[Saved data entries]
_ _ _ _ _ _ _

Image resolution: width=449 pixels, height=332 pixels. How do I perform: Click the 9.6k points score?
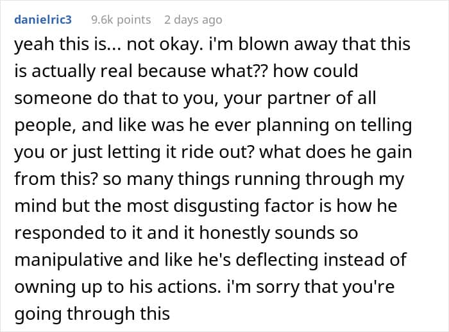click(x=121, y=20)
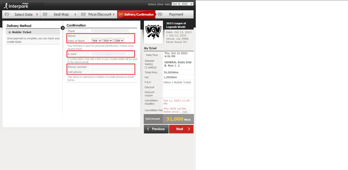Image resolution: width=348 pixels, height=170 pixels.
Task: Click into the Phone number field
Action: click(112, 67)
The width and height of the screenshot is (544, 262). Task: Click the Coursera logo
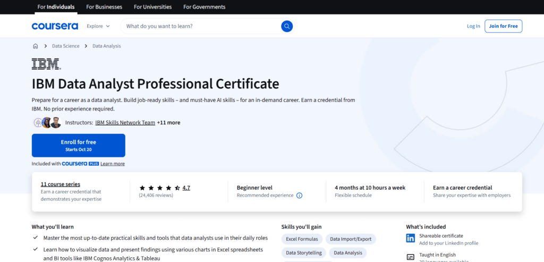(x=55, y=26)
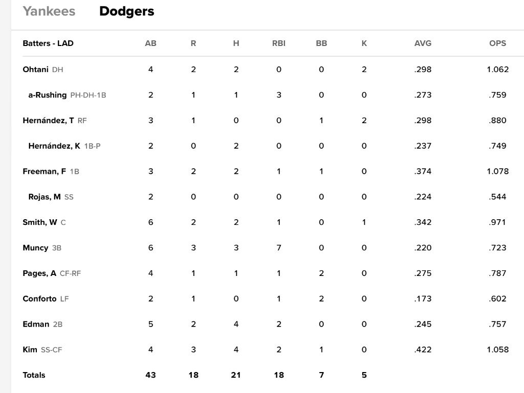
Task: Open Muncy player link
Action: coord(35,248)
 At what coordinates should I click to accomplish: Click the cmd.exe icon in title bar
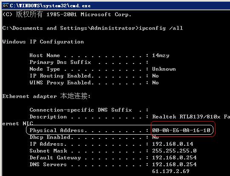[6, 6]
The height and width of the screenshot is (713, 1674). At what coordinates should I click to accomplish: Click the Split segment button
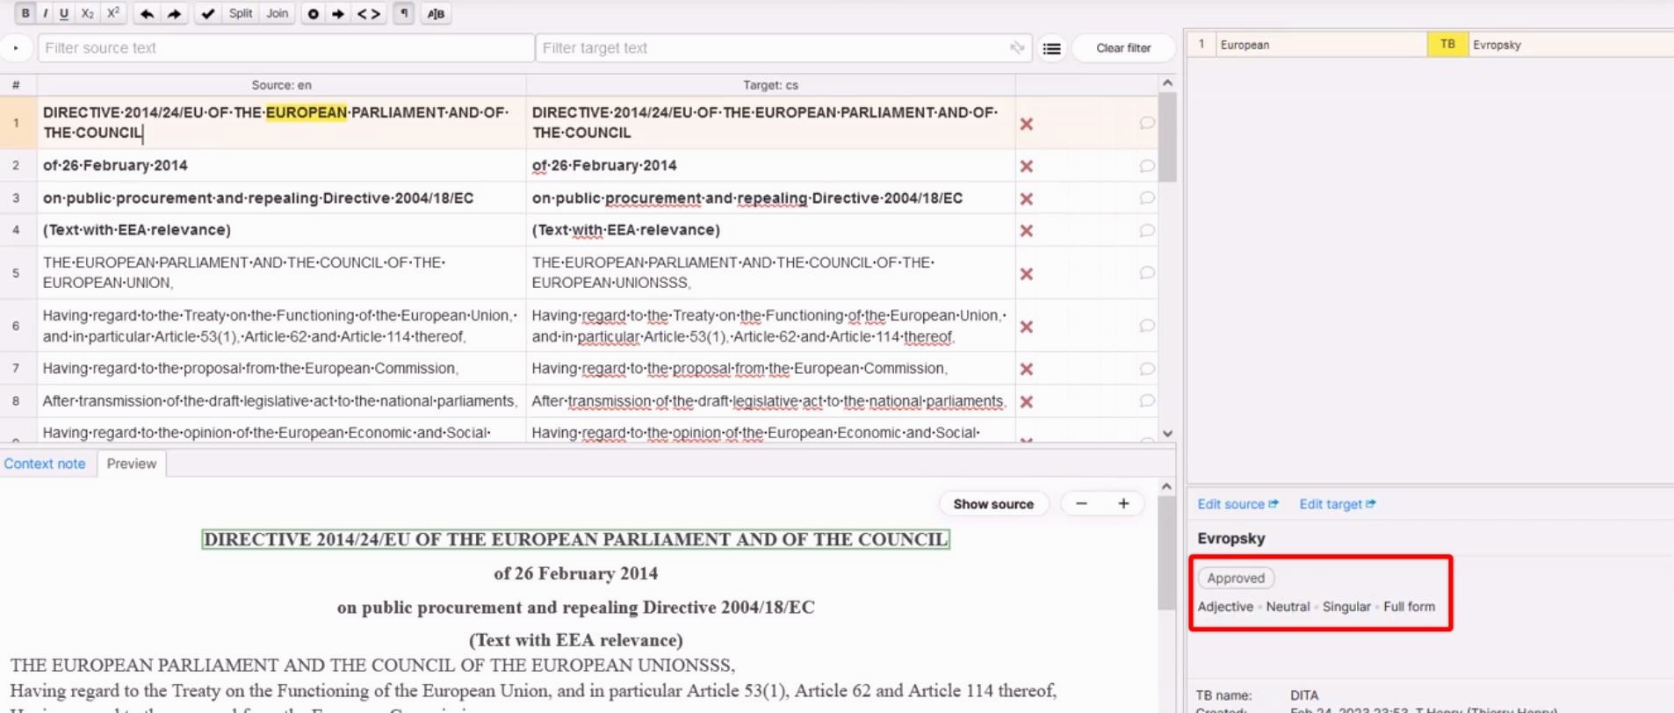tap(241, 13)
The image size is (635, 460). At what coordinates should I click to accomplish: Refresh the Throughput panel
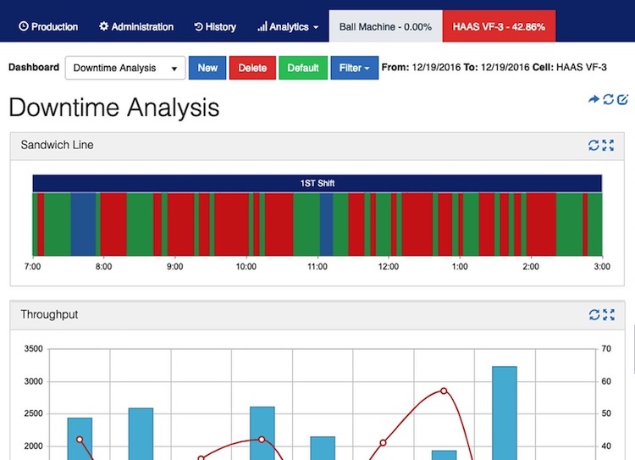[594, 315]
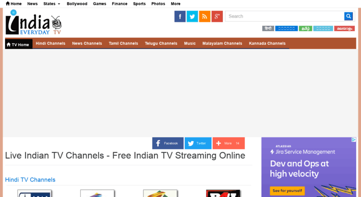This screenshot has height=197, width=361.
Task: Click the orange RSS feed icon
Action: [204, 17]
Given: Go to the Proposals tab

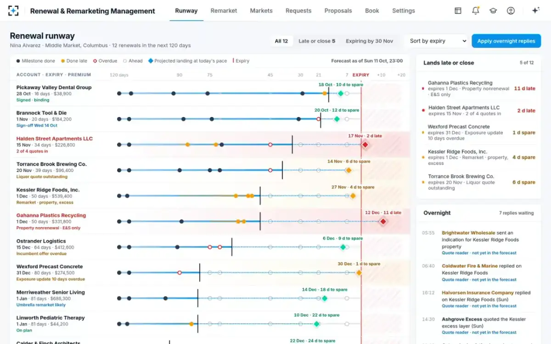Looking at the screenshot, I should pos(338,11).
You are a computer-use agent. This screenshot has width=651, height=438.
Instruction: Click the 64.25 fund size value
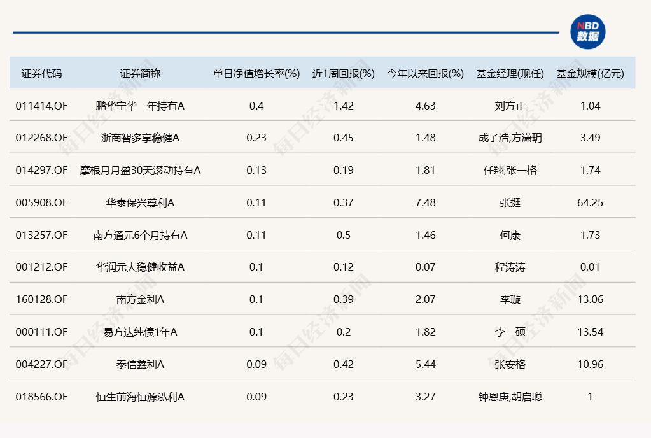coord(590,202)
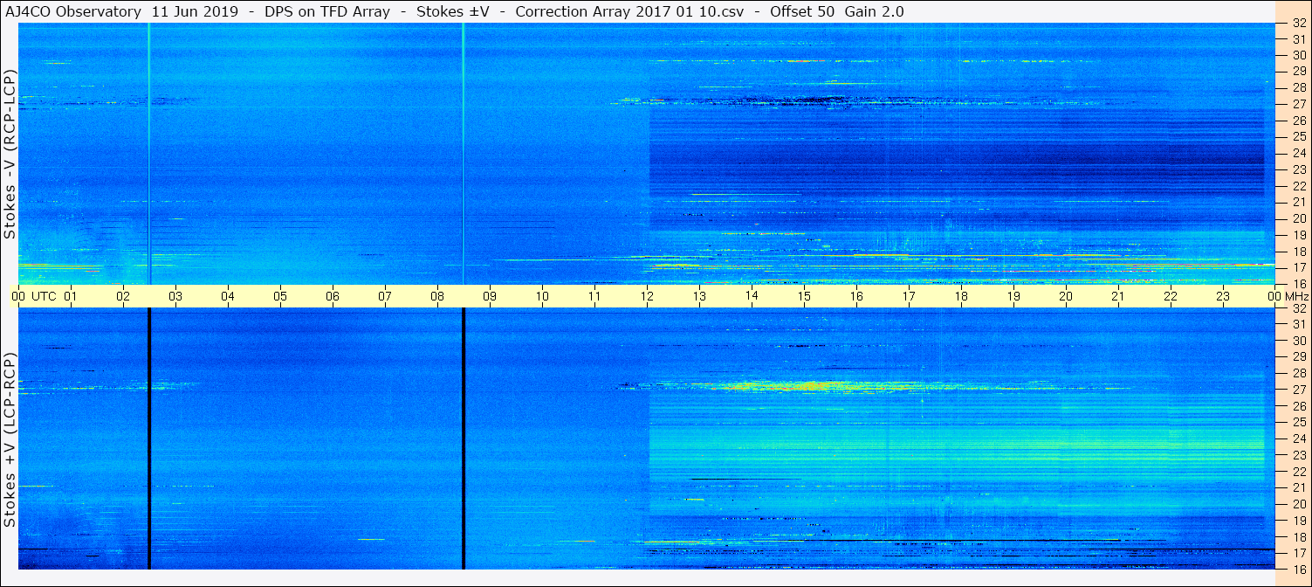Select the 18 hour marker on time axis

click(x=961, y=296)
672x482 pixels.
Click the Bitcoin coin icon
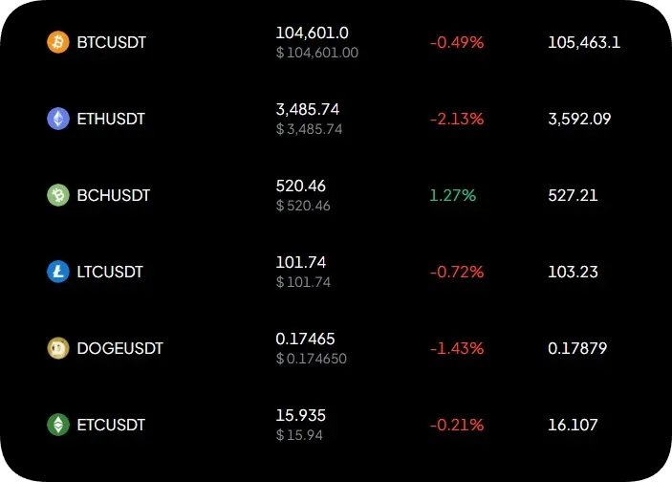pos(58,42)
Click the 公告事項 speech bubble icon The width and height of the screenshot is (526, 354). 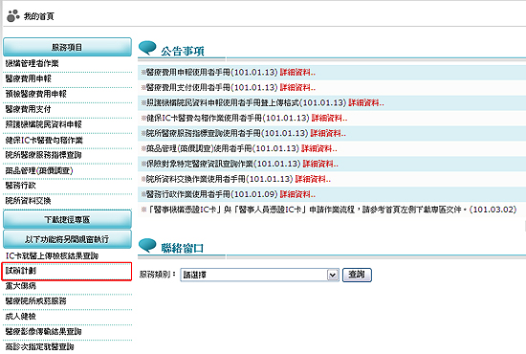point(147,48)
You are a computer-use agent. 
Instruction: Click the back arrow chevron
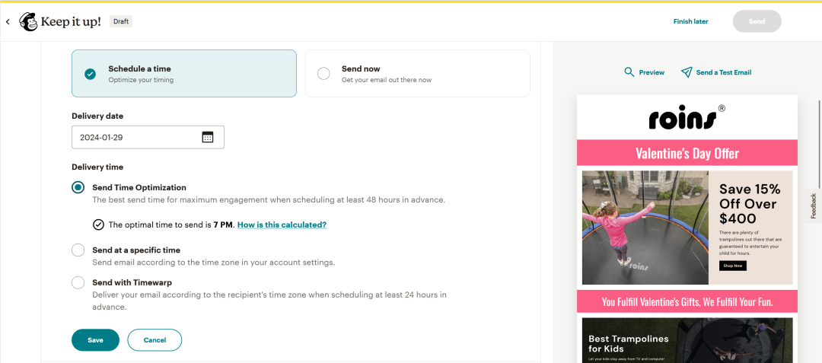[x=8, y=22]
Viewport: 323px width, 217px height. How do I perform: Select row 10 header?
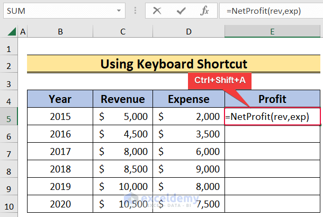pyautogui.click(x=8, y=205)
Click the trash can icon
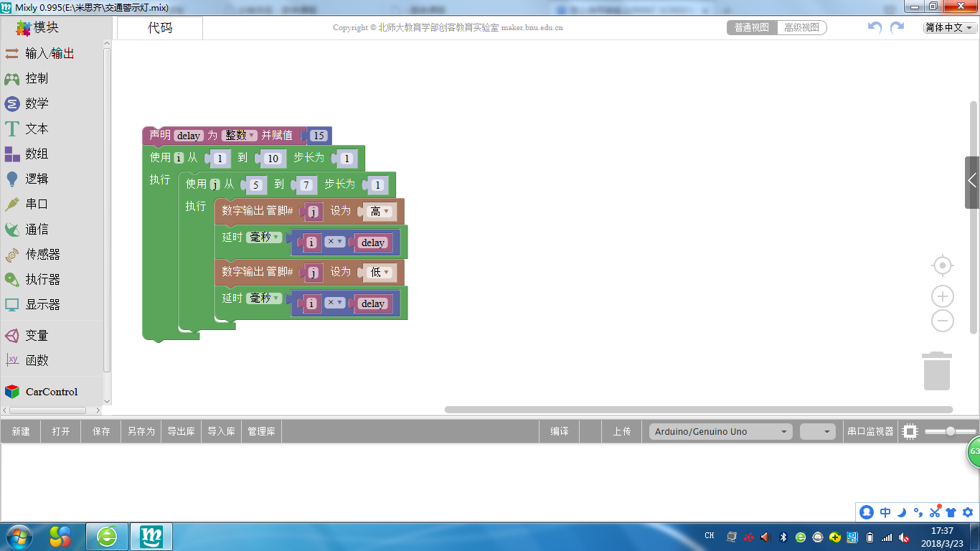Screen dimensions: 980x551 coord(937,371)
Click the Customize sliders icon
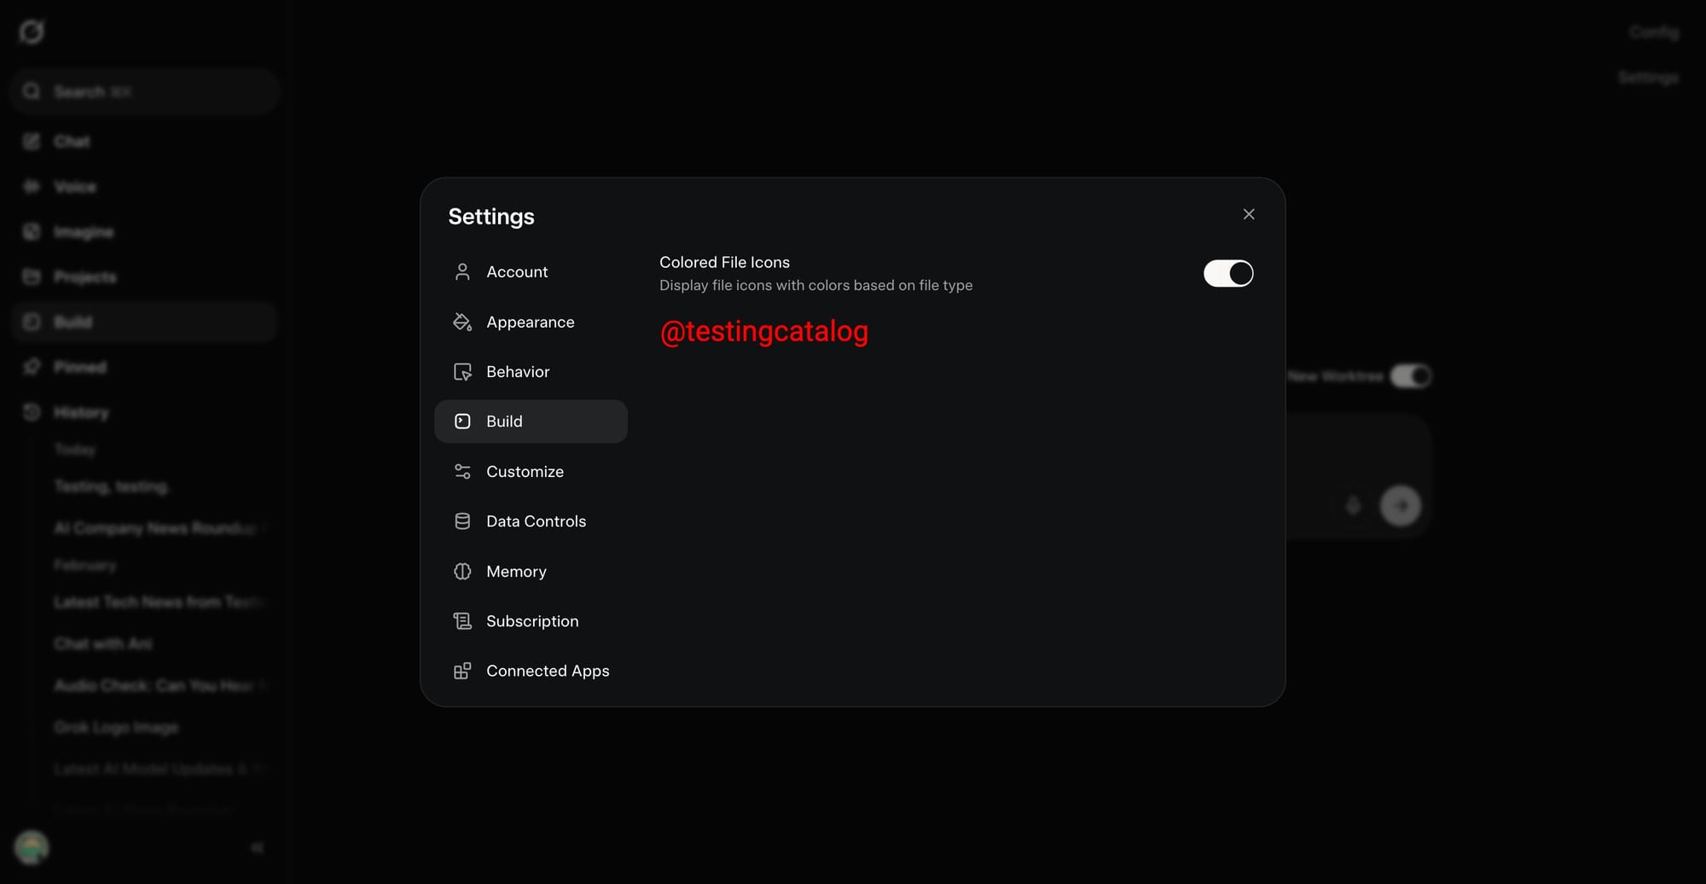1706x884 pixels. coord(462,472)
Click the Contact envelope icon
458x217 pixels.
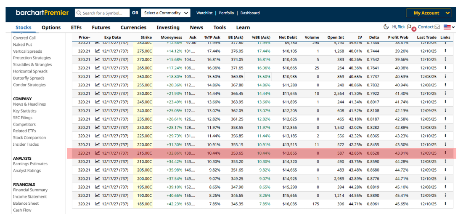(437, 27)
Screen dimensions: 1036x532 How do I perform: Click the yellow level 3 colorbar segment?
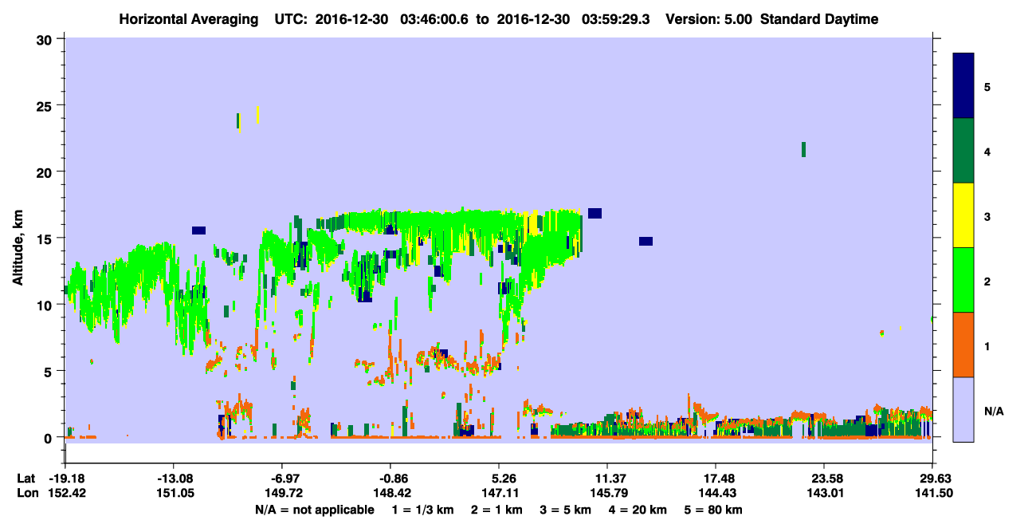tap(963, 215)
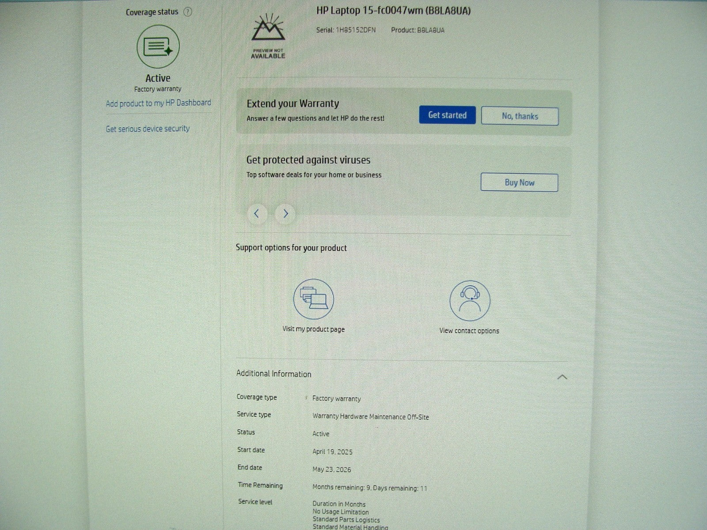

_ _ _ _ _ _ _

*EXERCISE*
Your answer must be every line from the entries that contains the string "agent", copied as it stands.

*ANSWER TO THIS EXERCISE*
You are a computer-use agent. This screenshot has width=651, height=438.
You are a computer-use agent. 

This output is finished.